In the following UI elements and their functionality are described.
Security Manager can be connected to different access control systems:
- Smart locks, such as Danalock or SALTO locks
- Physical Access Control Systems (PACS), such as SIPORT or SiPass
For configuring access control of smart locks all functions are required. For connected PACS the following restrictions apply:
- For PACS, no doors or locks are configured. The Door and Lock management is not relevant.
- For PACS, time schedules have no effect.
- Privileges are imported from the PACS and cannot be created or edited.
Doors and Locks
If smart locks are connected, the definition of doors with assigned locks is a prerequisite for the work in the Access section. For definition of doors and locks you need the rights of the role Security Manager or Service Engineer. Refer to Engineering Guide, Configuration for Access chapter.
Time Schedules are predefined combinations of days and time intervals. In Access > Time schedules pane, at least one time schedule needs to be created before privileges can be defined.
An access privilege defines an extent to which a user can access the system. The access privilege is defined by one or more combinations of door and time schedule. In Access > Privileges pane, you can create different types of privileges.
A role defines the permissions for users to perform an operation. Security Manager provides a set of predefined roles for each functionality of Security Manager. In Access > Identities pane, you can assign a role to an identity in the Roles tab.
The following roles allow the usage of certain Security Manager functionality:
An identity with assigned role Self-Service User gets the permission for self-service portal (Requests pane).
An identity with assigned role Security Manager gets the permissions for every function of Security Manager.
An identity with assigned role Service Engineer gets the permission for door and lock management (Configuration > Doors and Locks), connection management (Configuration > Connections) and system settings.
Customized Portals User
An identity with assigned role Customized Portals User gets the permission for Monitoring > Customized Portals.
Rule Editor User
An identity with assigned role Rule Editor User gets the permission for Configuration > Rule editor.
An identity with assigned role Approver gets the permission to approve and reject requests under Self Services > Requests for this tenant.
A credential defines verification of an individual's identity and authorization to pass access control. The identities can get access through physical card (physical credential) or through mobile phone (virtual credential). In Access > Identities pane, you can assign physical credentials to an identity and enable virtual credentials in the Credentials tab.

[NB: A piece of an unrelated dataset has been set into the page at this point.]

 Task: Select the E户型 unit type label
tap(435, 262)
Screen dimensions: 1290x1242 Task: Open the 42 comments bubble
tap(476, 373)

Access privileges can also be defined by membership in a user group. A user group is defined by a combination of one or more privileges and one or more roles. In Access > Identities pane, you can add a new member by assigning a user group to an identity in the User Groups tab.
In order to use the smart phone to open doors, a user needs to download the Access Mobile App from the App Store. After the successful login the smart phone of this user gets registered. In Access > Identities pane, all the devices a particular user registers with the service are listed in the Mobile Devices tab. A user with role Security Manger can perform certain actions, for example remove a device or mark the device as lost or stolen.